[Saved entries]

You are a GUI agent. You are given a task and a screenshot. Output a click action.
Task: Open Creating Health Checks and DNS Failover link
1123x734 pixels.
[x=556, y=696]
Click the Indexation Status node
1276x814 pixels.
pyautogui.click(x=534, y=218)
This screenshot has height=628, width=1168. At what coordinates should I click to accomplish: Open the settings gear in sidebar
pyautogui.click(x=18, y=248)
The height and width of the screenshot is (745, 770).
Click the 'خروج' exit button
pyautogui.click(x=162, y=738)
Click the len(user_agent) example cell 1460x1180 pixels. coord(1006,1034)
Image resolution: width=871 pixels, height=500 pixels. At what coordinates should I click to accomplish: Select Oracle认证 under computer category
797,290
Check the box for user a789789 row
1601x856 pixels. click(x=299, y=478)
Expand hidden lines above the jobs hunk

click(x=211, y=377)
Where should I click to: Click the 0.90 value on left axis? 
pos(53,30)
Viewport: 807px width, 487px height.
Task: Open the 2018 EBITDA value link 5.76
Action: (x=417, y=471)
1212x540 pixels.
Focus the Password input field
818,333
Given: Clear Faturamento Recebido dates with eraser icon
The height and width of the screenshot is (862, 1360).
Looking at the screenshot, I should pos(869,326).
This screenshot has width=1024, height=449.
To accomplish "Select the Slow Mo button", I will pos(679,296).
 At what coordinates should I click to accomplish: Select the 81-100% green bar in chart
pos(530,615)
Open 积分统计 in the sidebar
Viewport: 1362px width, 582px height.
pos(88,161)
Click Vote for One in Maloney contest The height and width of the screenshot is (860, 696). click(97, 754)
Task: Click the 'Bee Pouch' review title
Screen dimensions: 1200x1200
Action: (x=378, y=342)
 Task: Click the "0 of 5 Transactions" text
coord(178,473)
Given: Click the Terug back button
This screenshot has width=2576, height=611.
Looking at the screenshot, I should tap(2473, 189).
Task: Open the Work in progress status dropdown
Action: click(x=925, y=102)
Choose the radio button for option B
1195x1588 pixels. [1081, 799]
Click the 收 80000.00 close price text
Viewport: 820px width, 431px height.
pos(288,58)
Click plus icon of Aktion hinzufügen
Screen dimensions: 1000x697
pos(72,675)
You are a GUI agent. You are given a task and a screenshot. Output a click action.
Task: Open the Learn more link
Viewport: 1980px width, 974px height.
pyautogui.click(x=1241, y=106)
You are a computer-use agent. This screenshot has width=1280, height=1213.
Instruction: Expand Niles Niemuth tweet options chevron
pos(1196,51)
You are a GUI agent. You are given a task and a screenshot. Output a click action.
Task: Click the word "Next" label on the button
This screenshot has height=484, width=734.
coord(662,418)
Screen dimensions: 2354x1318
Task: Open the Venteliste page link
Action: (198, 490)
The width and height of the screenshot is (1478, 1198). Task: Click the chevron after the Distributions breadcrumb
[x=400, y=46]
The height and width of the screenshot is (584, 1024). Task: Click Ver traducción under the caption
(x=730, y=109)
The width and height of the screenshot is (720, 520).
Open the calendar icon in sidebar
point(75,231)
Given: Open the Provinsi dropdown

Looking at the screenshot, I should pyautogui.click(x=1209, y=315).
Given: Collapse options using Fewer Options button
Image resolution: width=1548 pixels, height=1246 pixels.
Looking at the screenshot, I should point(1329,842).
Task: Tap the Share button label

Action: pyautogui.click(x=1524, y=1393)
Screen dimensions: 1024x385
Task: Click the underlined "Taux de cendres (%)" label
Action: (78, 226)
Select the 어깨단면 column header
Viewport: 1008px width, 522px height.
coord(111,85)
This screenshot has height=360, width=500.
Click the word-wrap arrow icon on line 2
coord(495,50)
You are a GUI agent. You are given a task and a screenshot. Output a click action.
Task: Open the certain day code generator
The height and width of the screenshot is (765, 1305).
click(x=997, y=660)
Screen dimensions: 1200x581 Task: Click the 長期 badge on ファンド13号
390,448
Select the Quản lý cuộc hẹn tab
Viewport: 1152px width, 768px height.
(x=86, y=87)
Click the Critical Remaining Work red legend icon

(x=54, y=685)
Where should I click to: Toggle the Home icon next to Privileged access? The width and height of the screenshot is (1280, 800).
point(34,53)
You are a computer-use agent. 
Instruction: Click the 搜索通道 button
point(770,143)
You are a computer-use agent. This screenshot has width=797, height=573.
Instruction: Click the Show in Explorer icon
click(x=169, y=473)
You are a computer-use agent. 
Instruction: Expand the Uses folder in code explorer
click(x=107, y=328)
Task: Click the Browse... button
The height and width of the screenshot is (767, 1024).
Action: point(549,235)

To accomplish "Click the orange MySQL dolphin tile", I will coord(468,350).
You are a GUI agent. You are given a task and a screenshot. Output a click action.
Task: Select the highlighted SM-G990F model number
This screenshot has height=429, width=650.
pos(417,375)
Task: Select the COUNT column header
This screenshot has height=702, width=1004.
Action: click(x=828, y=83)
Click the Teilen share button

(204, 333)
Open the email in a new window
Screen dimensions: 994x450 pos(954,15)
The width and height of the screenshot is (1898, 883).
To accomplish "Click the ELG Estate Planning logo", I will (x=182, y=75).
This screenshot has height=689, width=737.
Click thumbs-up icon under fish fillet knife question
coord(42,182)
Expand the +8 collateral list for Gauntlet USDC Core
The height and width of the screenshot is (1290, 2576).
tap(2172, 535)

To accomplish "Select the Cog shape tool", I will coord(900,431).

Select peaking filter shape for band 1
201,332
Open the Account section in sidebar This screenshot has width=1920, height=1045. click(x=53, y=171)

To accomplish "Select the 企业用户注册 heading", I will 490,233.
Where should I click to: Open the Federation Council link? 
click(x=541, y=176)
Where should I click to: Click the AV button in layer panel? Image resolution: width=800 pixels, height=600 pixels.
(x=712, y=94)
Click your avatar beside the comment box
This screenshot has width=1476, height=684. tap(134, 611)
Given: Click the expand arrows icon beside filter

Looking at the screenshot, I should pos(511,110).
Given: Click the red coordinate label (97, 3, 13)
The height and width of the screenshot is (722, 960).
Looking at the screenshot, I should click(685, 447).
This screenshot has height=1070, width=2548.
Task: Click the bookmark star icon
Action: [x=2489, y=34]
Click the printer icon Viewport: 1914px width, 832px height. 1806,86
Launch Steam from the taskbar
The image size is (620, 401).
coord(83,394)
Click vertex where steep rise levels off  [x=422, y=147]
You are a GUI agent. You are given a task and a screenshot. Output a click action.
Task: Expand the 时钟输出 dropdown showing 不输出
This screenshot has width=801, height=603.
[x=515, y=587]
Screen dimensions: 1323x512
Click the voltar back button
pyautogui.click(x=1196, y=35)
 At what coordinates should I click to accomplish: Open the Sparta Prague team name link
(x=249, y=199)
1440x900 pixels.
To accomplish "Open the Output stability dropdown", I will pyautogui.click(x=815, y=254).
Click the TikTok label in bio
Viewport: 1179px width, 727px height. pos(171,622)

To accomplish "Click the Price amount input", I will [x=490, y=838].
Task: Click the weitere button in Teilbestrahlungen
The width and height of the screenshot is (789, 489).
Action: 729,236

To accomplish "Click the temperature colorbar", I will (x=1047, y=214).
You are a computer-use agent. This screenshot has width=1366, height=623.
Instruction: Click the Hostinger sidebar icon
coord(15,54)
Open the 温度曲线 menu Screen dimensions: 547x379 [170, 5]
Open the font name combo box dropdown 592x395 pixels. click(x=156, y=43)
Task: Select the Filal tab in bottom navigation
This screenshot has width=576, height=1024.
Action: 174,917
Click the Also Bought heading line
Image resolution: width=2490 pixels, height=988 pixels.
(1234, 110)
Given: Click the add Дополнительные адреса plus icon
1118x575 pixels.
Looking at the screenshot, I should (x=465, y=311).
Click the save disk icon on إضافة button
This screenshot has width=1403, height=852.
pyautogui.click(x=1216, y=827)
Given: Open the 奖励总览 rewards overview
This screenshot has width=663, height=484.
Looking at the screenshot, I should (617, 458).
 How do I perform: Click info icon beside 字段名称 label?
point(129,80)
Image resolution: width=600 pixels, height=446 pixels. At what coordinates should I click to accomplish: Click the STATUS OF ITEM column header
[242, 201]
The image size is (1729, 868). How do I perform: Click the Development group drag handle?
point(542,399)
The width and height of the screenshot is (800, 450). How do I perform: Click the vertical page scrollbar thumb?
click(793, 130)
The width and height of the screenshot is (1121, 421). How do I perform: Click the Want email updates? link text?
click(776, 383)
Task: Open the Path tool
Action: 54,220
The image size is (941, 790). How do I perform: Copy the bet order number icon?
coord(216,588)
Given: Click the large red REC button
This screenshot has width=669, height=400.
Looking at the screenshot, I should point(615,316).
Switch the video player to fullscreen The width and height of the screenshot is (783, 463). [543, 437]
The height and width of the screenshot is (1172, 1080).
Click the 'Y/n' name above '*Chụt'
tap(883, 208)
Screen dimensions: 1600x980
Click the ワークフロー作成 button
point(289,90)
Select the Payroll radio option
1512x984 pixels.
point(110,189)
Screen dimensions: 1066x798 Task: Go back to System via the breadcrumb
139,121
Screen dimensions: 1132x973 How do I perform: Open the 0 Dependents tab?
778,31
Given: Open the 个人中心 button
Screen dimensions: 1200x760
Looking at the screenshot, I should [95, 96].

ABOUT THIS EXERCISE
All that belongs in the answer is the lines from the start of the entries above through the line containing "The height and width of the screenshot is (745, 770).", each given exactly.

REPLY
You are a GUI agent. You are given a task and a screenshot. Output a click action.
Task: Open Creating Health Checks and DNS Failover link
1123x734 pixels.
[x=556, y=696]
Click the Indexation Status node
1276x814 pixels.
pyautogui.click(x=534, y=218)
This screenshot has height=628, width=1168. At what coordinates should I click to accomplish: Open the settings gear in sidebar
pyautogui.click(x=18, y=248)
The height and width of the screenshot is (745, 770).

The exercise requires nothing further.